The best way to describe modern medicine is: a decades-old failing protocol, hanging by a thread and looking for more science to justify it. Modern medicine has focused too much on the economics of health care and has lost sight of what the real goal is—to prevent and reverse illness. The goal is to get people healthy.
Modern medicine focuses on drug or surgical interventions, which frequently represent only a band-aid for symptoms. For example, cholesterol medication lowers cholesterol really well, but it does not reduce the risk of a heart attack more than 1%, and it causes serious health conditions in around 10% of people who take it. The medical profession has, by and large, discouraged patients from participating in their own healing yet, as individuals, we know a lot more about our bodies than any medical professional does. As individuals we need to take responsibility for improving our health.
Modern medicine has disempowered us. We have been led to believe that experts know more about our bodies than we do and that drugs will fix everything. Interestingly, in studies about this phenomenon, the fewer the specialists, the lower the mortality and suffering. When specialists go on strike there are fewer deaths! The information from a 10- or 12-minute consult is nothing compared to what you know about your body. The doctor, however, has made up his (typically, specialists are males) mind before you are even half way through the interview. And he already knows what treatment he will offer you. How can a doctor make an assessment about you without knowing you, without insight into your hopes, dreams, and the circumstances of your life?

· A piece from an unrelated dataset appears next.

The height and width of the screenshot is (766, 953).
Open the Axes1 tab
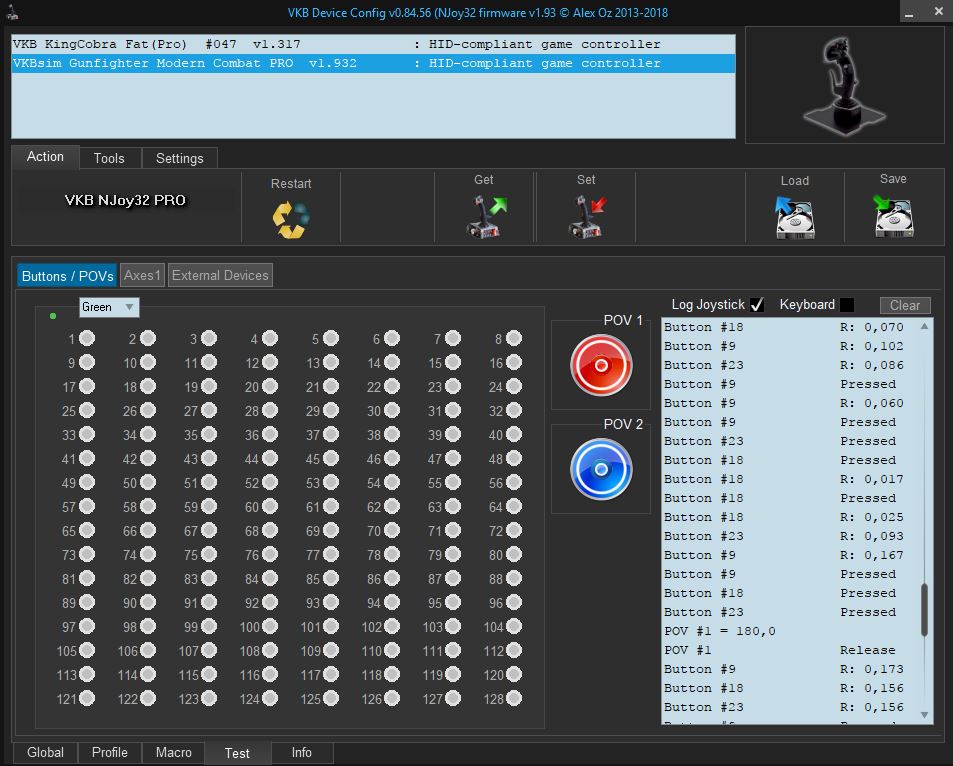[x=142, y=275]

We are taught from a young age that doctors know more about health than we do. This is simply wrong. Your average GP does two to five hours on nutrition in the course of his or her entire degree and virtually none on lifestyle and environmental factors. This is despite the fact that we now know that the chronic illness we suffer from is a diet and lifestyle illness. GPs are experts in identifying, measuring and monitoring disease, but not health. They become experts in surgery and dispensing pharmaceuticals but know very little about health—unless they study more after their degree, which is what some GPs are now doing because they know the other stuff isn’t working.
The promotion of drug-dependent treatment by multinational pharmaceutical companies and the medical systems has done nothing to stem the pain and suffering caused by chronic illness. All the medical institutions have failed miserably to turn around chronic illness, despite hundreds of billions of dollars spent each year. As a result, our population is over-medicated, our health system is financially strained, and no one is healthier. The real tragedy is that most illness is totally preventable. The promotion of drugs as the cure is the real global epidemic.
Despite this, many people would rather believe the lies and misinformation of doctors and pharmaceutical companies than accept the truth. I have met thousands of people who have been promised healing and after surgery, drugs and other medical intervention, are physically and emotionally destroyed. In modern medicine, every intervention has serious potential consequences. One sad story was that of a young lady having her vagus nerve (also called the pneumogastric nerve, essential for healthy gut function) severed because she had gastric problems. As a result, her stomach never emptied again until she saw a health professional who helped her with some stomach acid supplements and digestive enzymes. The solution was so simple and yet the doctors damaged her body. She went on to become a sustainable health practitioner.